Chronique

Lisa Cat-Berro

Good Days Bad Days

Lisa Cat-Berro (as, voc), Julien Omé (g), Stéphane Decolly (elb), Nicolas Larmignat (dms).

Label / Distribution : Gaya Music

On pressentait ce disque. Non que Lisa Cat-Berro soit une musicienne prévisible, loin de là, mais différents indices, tels de petits cailloux semés sur son chemin onirique, étaient annonciateurs d’un virage dans sa trajectoire musicale. Ainsi ces mélodies en forme de miniatures composées pour l’album Broderies d’Armel Dupas, qui ressemblaient à s’y méprendre à des chansons sans paroles. Ainsi ces reprises, instrumentales certes, de Neil Young ou Joni Mitchell sur Inside Air en 2013, deux artistes majeurs de la sphère du songwriting et sources d’inspiration en provenance d’un univers composite, folk, rock et pop intimement mêlés. La chanteuse patientait derrière la saxophoniste, elle ne demandait qu’à éclore et les dernières années écoulées lui ont permis de réaliser un vieux rêve qui a des allures d’évidence.

Huit ans séparent Good Days Bad Days de son prédécesseur. Un temps long qui s’est imposé à elle pour des raisons que Lisa Cat-Berro explique dans l’entretien qu’elle nous a accordé. Une quasi-décennie qui n’aura pas été marquée par l’inactivité mais au contraire mise à profit pour écrire et terminer aussi le travail commencé dans le sillage d’Inside Air, entourée des mêmes musiciens. Soit une coalition résolue à transporter cet élégant bagage musical dans les meilleures conditions : Julien Omé (guitare), Stéphane Decolly (basse) et Nicolas Larmignat (batterie). Il aura fallu patienter, c’est vrai, mais l’attente est largement récompensée. Alternant chansons et thèmes instrumentaux, Good Days Bad Days est un disque limpide, presque cristallin, à l’instar de « Water Girl » qui en est l’ouverture.

C’est un groupe solidaire qui cisèle les mélodies de ce jazz folk (ou folk jazz, c’est au choix), aux couleurs tantôt électriques, tantôt acoustiques, autant de variations qui soulignent le travail d’orfèvre de Julien Omé. La voix de Lisa Cat-Berro – héritière en ligne directe du chant de Joni Mitchell – est empreinte de douceur et d’assurance à la fois. Comme l’est celle de son saxophone, toujours aussi sensible et dont elle est rien d’autre que l’alter ego charnel. La prononciation des textes – tous en anglais parce que c’est souvent ainsi qu’ils adviennent – est un sans-faute qu’on ne manquera pas de souligner parce qu’une telle qualité n’est pas si courante.

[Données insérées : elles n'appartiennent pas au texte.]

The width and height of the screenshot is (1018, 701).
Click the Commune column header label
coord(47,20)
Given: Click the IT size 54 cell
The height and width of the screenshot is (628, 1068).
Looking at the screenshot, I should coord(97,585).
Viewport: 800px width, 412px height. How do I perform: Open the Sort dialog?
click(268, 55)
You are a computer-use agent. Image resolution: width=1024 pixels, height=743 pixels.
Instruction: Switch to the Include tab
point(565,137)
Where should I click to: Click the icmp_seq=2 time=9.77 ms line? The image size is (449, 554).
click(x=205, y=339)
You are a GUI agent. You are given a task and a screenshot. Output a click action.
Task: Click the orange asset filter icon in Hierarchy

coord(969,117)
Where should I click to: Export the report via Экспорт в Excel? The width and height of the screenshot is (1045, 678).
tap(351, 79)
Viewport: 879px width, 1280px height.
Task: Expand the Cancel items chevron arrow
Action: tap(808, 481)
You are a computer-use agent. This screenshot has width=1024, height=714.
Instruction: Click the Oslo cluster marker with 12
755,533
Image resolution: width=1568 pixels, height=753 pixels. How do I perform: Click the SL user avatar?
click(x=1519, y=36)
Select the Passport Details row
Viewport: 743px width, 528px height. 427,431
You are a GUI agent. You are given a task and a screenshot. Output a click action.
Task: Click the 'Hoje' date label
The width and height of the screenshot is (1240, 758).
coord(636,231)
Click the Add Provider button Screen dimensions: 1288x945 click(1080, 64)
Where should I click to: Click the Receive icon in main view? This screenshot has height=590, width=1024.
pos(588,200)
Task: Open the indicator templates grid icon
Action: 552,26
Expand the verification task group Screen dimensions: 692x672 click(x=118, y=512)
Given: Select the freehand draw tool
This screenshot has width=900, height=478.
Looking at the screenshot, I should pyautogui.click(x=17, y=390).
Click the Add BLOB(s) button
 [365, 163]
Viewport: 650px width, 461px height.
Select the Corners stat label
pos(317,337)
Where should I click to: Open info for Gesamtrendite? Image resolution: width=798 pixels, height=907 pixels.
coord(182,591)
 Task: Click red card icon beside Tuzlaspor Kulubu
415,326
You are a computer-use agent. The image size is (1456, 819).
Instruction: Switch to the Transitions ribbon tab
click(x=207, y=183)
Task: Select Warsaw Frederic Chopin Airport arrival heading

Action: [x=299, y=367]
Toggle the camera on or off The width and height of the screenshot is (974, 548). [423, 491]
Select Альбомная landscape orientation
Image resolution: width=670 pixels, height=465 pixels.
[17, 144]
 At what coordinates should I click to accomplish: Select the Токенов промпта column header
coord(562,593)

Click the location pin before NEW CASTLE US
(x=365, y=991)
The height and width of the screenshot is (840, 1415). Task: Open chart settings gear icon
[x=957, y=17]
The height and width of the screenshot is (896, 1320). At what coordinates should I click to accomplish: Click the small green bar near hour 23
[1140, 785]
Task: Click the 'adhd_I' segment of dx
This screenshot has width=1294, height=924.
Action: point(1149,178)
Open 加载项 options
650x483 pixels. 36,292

Des invités surgissent, leur voix épousant alors la musique selon un principe de collage déjà mis en œuvre sur Inside Air (avec un discours de Winston Churchill) : Jiddu Krishnamurti, penseur indien, se penche sur la question de la « Reincarnation » ; l’actrice Anouk Grimberg dit une lettre autrefois lue par Romy Schneider dans César et Rosalie, le film de Claude Sautet. Tous les thèmes chers à la saxophoniste sont au cœur de ce nouveau disque : l’amour bien sûr et parfois l’attente ou la tristesse qu’il peut susciter, le temps qui passe, tous ces cycles qui font une vie et sonnent parfois comme des renaissances. Les bons et les mauvais jours. Et puis, comme un appel venu des profondeurs d’une poésie d’autrefois, il y a cette image d’une femme aquatique et mystérieuse, proche cousine d’une naïade. Lisa Cat-Berro est de l’école romantique, on l’aura compris.

Good Days Bad Days, un tel titre dit ce qu’est la vie, avec ses hauts et ses bas. Pour Lisa Cat-Berro, il appartient à la première catégorie et pourrait constituer un repère : celui de l’avènement d’une musicienne dont la panoplie s’est enrichie d’une voix supplémentaire, devenant ainsi plus que jamais une enchanteuse.